Modulation of rat brain opioid receptors by cannabinoids

• Published in: The Journal of pharmacology and experimental therapeutics Vol. 241; no. 2; pp. 534 - 539
• Main Authors: VAYSSE, P. J.-J, GARDNER, E. L, ZUKIN, R. S
• Format: Journal Article
• Language: English
• Published: Bethesda, MD American Society for Pharmacology and Experimental Therapeutics 01.05.1987
• Subjects: Animals; Biological and medical sciences; cannabinoids; Cannabinoids - pharmacology; Cyclazocine - analogs & derivatives; Cyclazocine - metabolism; Dihydromorphine - metabolism; Dose-Response Relationship, Drug; Dronabinol - pharmacology; Drug addictions; Enkephalin, D-Penicillamine (2,5); Enkephalins - metabolism; Ethylketocyclazocine; Etorphine - metabolism; Male; Medical sciences; Naloxone - metabolism; neurons; opioids; Rats; Rats, Inbred Strains; Receptors, Opioid - metabolism; Spiperone - metabolism; tetrahydrocannabinol; Toxicology; Opiate receptor; Brain; Vertebrata; Mammalia; Rat; Animal; Interaction; Rodentia; Nervous system; Drug of abuse; Cannabinoid; In vitro
• ISSN: 0022-3565; 1521-0103

The interaction of delta 9-tetrahydrocannabinol (delta 9-THC) and related cannabinoids with opioid receptors of neuronal membranes has been investigated. Treatment of membranes with delta 9-THC consistently decreased specific in vitro binding of [3H]dihydromorphine (mu opioid) in a dose-dependent fashion. Similar dose-dependent changes were elicited by cannabidiol and (+/-)-hexahydrocannabinol. Equilibrium binding studies in which brain membranes were titrated with [3H]dihydromorphine in the presence of delta 9-THC demonstrated that the decrease in [3H]dihydromorphine binding is due to a reduction in the number of binding sites, with no significant alteration in receptor affinity. This result suggests that the interaction of delta 9-THC with opioid receptors is a noncompetitive one. Delta 9-THC also inhibited the binding of the delta opioid [3H]D-Pen2, D-Pen5-enkephalin and the opioid antagonist [3H]naloxone (Ki = 16 and 19 microM, respectively) but failed to inhibit the binding of the kappa opioid [3H]ethylketocyclazocine (after suppression of mu and delta receptor binding), the phencyclidine analog [3H]N-(1-[2-theinyl]cyclohexyl)piperidine, the dopamine antagonist [3H]spiroperidol or the muscarinic antagonist [3H]quinuclidinyl benzilate. Moreover, delta 9-THC inhibited the binding of [3H]etorphine (potent opioid agonist) to solubilized, partially purified opioid receptors with a Ki value similar to that observed for the membrane-bound receptors. This finding indicates that the allosteric modulation of the opioid receptor by delta 9-THC is the result of a direct interaction with the receptor protein or with a specific protein-lipid complex and not merely the result of a perturbation of the lipid bilayer of the membrane.

• [Extracted data]
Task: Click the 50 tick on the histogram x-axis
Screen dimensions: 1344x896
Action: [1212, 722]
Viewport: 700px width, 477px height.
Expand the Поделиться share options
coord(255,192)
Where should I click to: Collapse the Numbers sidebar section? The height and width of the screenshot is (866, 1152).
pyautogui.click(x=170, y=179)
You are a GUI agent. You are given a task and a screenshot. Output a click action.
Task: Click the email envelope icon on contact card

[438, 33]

---

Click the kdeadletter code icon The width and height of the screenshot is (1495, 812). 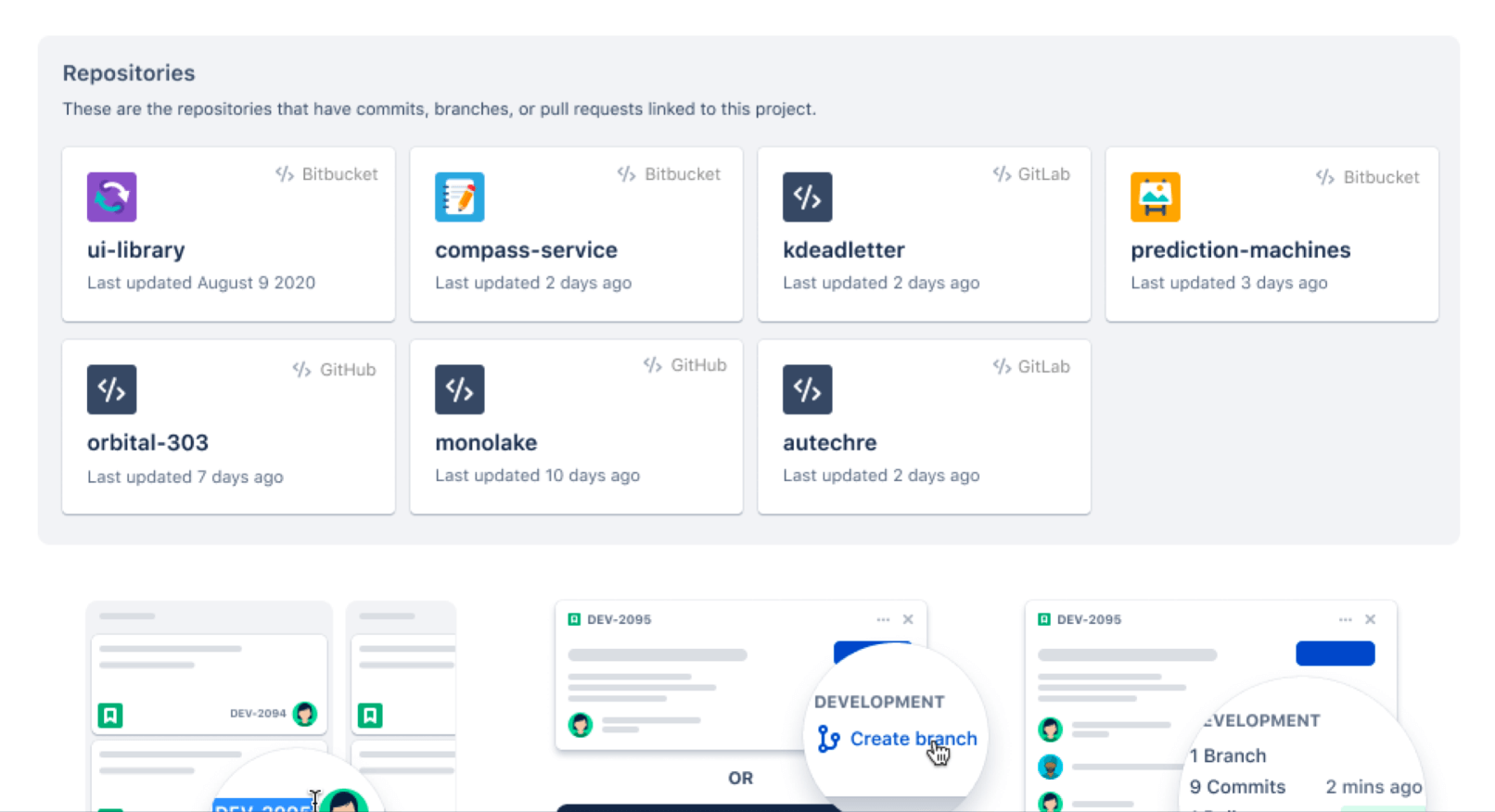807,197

• [Check your understanding]
1. In the abstract on cannabinoids and rat brain opioid receptors, why do the authors conclude that delta 9-THC interacts with opioid receptors noncompetitively?
2. According to the abstract on cannabinoids and rat brain opioid receptors, what Ki value did delta 9-THC show for inhibiting [3H]naloxone binding?

• [Written responses]
1. Equilibrium binding studies showed that delta 9-THC reduced [3H]dihydromorphine binding by lowering the number of binding sites. Receptor affinity did not change significantly. A drop in site number without a change in affinity points to a noncompetitive interaction.

2. 19 microM.